Requirement: Your task is to copy the lines of the data below from the line holding "1024x418 pixels." through the line holding "1070x867 pixels.", inclusive, exactly and with nothing added.

Data:
════════════════

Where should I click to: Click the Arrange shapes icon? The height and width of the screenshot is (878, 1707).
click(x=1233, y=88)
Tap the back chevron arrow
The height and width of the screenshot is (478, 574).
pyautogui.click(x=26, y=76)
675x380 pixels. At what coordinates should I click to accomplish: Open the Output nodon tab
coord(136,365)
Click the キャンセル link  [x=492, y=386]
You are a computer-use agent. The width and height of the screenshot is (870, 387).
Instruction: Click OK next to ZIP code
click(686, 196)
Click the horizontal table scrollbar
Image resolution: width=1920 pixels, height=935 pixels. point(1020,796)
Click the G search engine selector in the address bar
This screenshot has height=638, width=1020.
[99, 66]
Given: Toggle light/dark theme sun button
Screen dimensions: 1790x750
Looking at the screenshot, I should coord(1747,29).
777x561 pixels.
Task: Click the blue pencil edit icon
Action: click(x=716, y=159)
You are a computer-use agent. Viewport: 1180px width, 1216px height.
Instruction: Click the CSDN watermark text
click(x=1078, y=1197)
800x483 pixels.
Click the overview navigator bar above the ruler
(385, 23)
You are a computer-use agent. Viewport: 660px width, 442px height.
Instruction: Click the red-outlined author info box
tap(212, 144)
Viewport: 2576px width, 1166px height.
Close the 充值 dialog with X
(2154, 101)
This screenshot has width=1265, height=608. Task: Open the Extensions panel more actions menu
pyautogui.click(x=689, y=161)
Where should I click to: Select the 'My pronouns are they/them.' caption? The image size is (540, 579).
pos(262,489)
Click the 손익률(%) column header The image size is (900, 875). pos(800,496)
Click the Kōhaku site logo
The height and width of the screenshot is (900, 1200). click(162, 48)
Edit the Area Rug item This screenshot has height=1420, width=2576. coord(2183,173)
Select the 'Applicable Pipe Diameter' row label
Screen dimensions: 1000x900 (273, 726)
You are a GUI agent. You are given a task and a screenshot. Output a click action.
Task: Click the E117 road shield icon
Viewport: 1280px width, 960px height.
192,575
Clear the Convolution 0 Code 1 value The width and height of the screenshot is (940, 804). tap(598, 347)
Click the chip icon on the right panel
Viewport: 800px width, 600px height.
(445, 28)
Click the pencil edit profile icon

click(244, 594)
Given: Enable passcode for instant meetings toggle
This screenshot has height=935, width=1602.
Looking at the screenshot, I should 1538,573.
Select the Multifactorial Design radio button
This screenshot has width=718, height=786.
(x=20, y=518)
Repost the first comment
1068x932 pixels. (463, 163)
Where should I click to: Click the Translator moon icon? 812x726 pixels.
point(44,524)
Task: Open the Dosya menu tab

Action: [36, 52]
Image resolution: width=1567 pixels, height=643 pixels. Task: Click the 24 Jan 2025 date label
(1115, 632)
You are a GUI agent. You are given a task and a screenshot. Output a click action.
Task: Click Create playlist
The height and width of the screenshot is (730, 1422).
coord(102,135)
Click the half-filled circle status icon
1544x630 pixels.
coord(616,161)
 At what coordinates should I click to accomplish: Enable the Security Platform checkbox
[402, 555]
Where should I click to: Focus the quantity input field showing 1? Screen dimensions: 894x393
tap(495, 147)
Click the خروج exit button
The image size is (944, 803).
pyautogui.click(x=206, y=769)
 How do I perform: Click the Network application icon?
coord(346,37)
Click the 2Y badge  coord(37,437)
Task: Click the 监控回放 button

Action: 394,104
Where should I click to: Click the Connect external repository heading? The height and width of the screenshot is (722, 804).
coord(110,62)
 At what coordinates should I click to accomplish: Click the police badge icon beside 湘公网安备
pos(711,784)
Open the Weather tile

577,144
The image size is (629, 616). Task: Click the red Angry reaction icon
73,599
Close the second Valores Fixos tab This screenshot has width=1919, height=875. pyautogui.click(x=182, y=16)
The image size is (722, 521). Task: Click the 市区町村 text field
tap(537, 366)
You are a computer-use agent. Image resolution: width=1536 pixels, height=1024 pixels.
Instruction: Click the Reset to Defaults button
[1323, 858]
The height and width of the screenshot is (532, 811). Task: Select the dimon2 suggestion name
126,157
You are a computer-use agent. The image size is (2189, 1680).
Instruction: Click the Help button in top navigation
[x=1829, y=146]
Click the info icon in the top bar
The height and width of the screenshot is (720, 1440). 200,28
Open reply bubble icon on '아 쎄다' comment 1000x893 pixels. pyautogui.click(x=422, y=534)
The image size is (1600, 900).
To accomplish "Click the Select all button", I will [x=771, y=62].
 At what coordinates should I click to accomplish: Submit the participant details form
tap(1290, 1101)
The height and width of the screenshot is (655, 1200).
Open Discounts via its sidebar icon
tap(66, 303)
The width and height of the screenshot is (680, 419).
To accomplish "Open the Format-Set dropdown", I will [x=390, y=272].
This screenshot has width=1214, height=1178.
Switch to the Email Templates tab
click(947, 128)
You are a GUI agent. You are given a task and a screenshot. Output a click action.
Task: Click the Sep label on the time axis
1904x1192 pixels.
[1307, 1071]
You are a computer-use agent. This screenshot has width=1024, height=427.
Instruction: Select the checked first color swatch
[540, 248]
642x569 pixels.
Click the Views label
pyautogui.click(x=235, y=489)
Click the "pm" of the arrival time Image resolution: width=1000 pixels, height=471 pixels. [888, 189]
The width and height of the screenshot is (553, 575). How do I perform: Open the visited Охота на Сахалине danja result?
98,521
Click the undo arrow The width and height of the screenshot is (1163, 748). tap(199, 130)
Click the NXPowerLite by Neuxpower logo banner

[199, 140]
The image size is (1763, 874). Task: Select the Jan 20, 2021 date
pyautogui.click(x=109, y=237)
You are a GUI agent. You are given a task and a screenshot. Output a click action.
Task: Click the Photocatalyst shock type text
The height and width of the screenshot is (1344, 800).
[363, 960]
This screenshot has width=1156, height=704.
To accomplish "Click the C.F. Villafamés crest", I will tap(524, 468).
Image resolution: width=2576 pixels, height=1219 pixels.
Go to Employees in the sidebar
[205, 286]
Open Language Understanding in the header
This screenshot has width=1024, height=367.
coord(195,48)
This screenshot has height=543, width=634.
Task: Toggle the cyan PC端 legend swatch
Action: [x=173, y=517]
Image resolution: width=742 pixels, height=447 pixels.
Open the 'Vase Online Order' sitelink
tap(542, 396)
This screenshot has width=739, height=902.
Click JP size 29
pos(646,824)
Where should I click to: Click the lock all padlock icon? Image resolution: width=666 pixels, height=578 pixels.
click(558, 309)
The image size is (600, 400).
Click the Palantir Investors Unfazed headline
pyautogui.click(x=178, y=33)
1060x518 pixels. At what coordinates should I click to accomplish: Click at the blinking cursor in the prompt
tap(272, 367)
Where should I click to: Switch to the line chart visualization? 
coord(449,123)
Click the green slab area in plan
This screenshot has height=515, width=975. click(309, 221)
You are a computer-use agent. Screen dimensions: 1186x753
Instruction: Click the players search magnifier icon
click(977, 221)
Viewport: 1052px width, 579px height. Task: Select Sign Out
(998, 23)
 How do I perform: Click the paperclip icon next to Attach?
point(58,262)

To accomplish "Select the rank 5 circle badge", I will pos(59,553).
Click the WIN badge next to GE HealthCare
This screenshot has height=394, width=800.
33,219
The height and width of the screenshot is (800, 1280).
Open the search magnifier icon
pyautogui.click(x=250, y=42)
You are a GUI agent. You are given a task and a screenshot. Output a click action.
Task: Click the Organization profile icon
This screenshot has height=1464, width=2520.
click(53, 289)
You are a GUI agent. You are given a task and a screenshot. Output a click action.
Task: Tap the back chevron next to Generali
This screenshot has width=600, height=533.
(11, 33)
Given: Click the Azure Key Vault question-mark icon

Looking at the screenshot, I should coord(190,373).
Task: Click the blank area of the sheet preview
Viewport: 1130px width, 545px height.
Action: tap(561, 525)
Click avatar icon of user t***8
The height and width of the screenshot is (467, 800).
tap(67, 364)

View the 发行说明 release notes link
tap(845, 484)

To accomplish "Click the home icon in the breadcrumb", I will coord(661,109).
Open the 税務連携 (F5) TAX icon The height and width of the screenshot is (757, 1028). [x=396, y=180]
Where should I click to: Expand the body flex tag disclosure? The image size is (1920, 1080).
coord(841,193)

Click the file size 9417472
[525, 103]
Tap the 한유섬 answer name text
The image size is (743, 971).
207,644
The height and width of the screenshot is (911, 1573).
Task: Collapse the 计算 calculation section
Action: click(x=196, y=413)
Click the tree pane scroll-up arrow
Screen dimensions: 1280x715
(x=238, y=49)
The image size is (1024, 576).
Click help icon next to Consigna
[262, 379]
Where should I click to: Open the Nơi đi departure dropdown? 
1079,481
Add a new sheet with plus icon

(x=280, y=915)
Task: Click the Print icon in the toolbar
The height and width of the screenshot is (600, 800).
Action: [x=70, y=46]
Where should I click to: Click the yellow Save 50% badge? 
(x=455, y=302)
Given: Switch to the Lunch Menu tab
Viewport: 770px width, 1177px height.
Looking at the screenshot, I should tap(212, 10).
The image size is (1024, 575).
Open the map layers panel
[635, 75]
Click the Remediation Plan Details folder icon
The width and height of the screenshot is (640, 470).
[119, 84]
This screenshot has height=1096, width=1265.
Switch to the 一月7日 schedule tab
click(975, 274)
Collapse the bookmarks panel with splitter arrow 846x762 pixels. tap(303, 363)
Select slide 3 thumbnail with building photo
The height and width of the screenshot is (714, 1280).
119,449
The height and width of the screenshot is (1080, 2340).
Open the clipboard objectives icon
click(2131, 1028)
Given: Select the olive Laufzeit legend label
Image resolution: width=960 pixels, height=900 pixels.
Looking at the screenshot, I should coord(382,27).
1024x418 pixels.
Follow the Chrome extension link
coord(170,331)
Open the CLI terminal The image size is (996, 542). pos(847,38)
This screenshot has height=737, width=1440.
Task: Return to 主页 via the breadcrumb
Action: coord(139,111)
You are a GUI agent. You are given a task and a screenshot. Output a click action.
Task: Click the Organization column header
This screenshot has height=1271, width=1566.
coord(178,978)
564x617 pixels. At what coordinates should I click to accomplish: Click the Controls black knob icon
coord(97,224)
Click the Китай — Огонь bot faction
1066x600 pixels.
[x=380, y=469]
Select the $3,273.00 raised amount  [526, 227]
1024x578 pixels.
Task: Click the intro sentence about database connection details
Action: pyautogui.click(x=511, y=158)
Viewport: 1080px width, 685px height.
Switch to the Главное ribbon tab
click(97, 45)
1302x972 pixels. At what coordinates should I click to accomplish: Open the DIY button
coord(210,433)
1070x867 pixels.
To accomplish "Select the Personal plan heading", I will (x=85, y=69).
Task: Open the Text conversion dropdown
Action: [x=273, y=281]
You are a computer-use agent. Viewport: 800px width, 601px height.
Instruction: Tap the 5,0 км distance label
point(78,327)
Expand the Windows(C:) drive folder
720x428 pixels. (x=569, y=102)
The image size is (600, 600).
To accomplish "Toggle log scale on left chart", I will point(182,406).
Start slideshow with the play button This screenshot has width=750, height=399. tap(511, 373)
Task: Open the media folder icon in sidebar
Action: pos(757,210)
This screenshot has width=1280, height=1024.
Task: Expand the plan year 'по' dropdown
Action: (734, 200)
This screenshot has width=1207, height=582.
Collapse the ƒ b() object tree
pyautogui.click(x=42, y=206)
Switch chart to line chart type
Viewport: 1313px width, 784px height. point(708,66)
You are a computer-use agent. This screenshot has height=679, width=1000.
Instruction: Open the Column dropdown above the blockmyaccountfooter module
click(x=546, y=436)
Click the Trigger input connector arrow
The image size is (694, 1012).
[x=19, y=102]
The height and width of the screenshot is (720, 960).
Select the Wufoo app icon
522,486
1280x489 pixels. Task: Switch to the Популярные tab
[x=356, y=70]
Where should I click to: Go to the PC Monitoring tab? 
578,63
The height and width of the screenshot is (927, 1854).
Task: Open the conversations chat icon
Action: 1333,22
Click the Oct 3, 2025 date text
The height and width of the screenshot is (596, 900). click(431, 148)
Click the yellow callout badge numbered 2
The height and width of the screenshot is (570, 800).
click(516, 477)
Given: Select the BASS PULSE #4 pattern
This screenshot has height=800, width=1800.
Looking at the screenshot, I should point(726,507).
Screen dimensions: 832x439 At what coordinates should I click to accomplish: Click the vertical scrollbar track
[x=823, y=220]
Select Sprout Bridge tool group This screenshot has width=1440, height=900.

════════════════

Output of the task:
1024x418 pixels.
Follow the Chrome extension link
coord(170,331)
Open the CLI terminal The image size is (996, 542). pos(847,38)
This screenshot has height=737, width=1440.
Task: Return to 主页 via the breadcrumb
Action: coord(139,111)
You are a GUI agent. You are given a task and a screenshot. Output a click action.
Task: Click the Organization column header
This screenshot has height=1271, width=1566.
coord(178,978)
564x617 pixels. At what coordinates should I click to accomplish: Click the Controls black knob icon
coord(97,224)
Click the Китай — Огонь bot faction
1066x600 pixels.
[x=380, y=469]
Select the $3,273.00 raised amount  [526, 227]
1024x578 pixels.
Task: Click the intro sentence about database connection details
Action: pyautogui.click(x=511, y=158)
Viewport: 1080px width, 685px height.
Switch to the Главное ribbon tab
click(97, 45)
1302x972 pixels. At what coordinates should I click to accomplish: Open the DIY button
coord(210,433)
1070x867 pixels.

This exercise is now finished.